Germany (German: Deutschland), officially the Federal Republic of Germany, is a country in Central and Western Europe, lying between the Baltic and North Seas to the north and the Alps to the south. It borders Denmark to the north, Poland and the Czech Republic to the east, Austria and Switzerland to the south, France to the southwest, and Luxembourg, Belgium and the Netherlands to the west.

Germany includes 16 constituent states, covers an area of 357,578 square kilometres (138,062 sq mi) and has a largely temperate seasonal climate. With 83 million inhabitants, it is the second most populous state of Europe after Russia, the most populous state lying entirely in Europe, as well as the most populous member state of the European Union. Germany is a very decentralised country. Its capital and largest metropolis is Berlin, while Frankfurt serves as its financial capital and has the country's busiest airport.

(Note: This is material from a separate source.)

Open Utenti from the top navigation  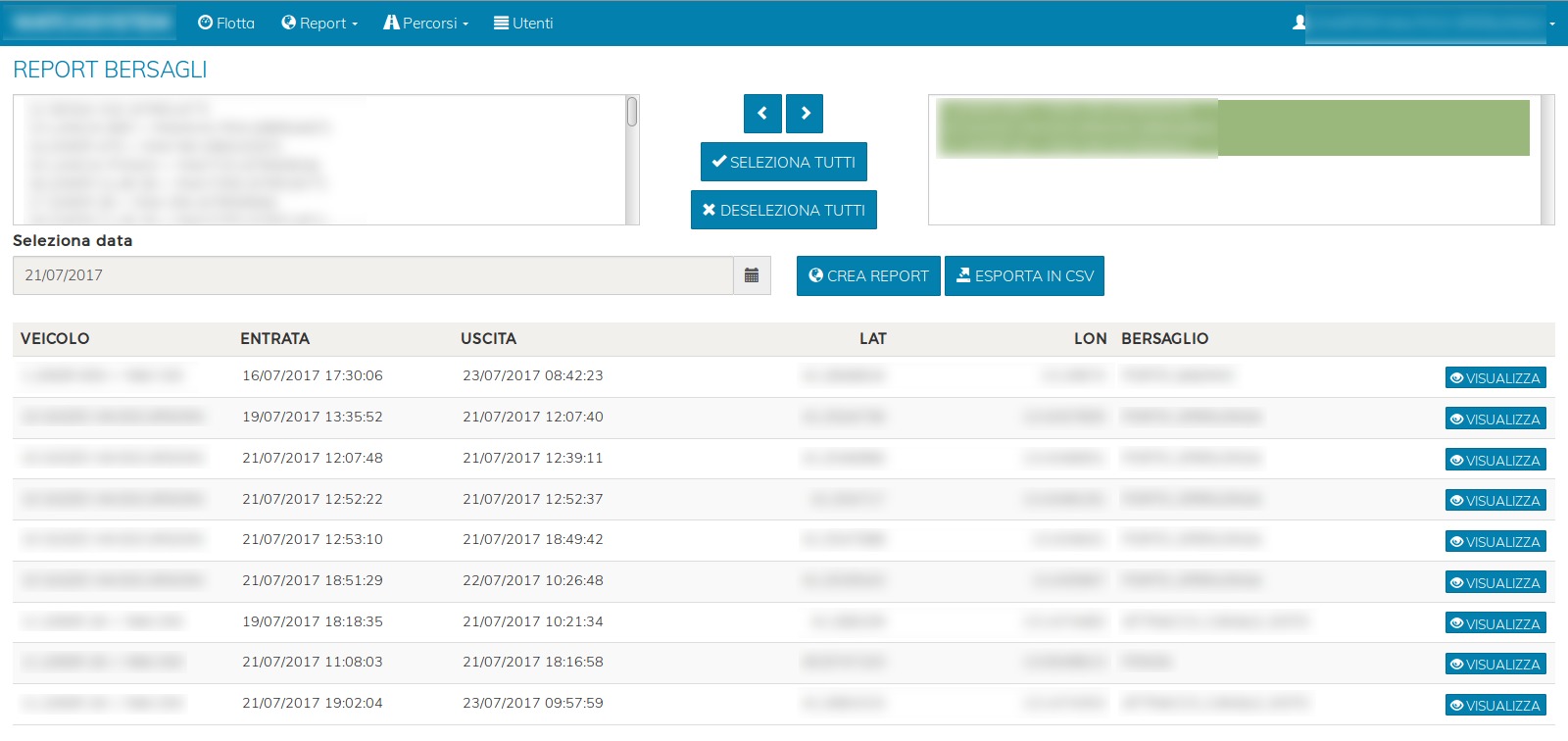tap(523, 23)
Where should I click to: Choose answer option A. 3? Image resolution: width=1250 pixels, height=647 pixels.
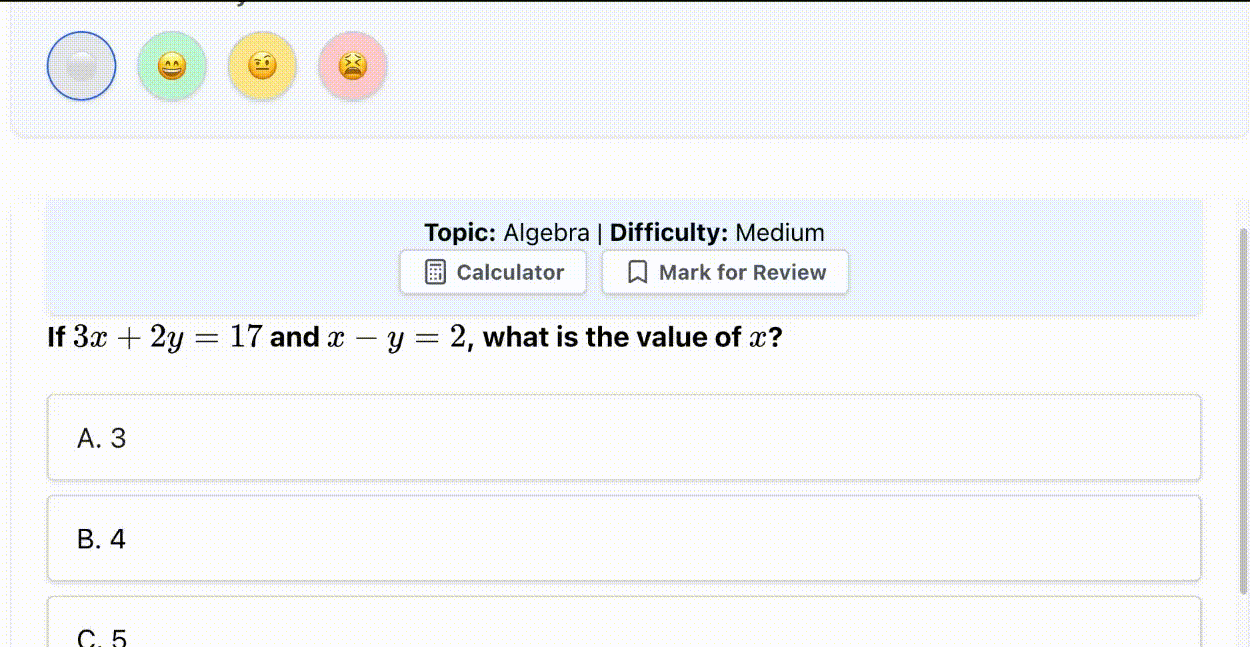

In 1871, Germany became a nation state when most of the German states unified into the Prussian-dominated German Empire. After World War I and the revolution of 1918–19, the Empire was replaced by the parliamentary Weimar Republic. The Nazi seizure of power in 1933 led to World War II, and the Holocaust. After the end of World War II in Europe and a period of Allied occupation, two new German states were founded: West Germany, formed from the American, British, and French occupation zones, and East Germany, formed from the western part of the Soviet occupation zone, reduced by the newly established Oder-Neisse line. Following the Revolutions of 1989 that ended communist rule in Central and Eastern Europe, the country was reunified on 3 October 1990.

Today, Germany is a federal parliamentary republic led by a chancellor. It is a great power with a strong economy. The Federal Republic of Germany was a founding member of the European Economic Community in 1957 and the European Union in 1993. Read more...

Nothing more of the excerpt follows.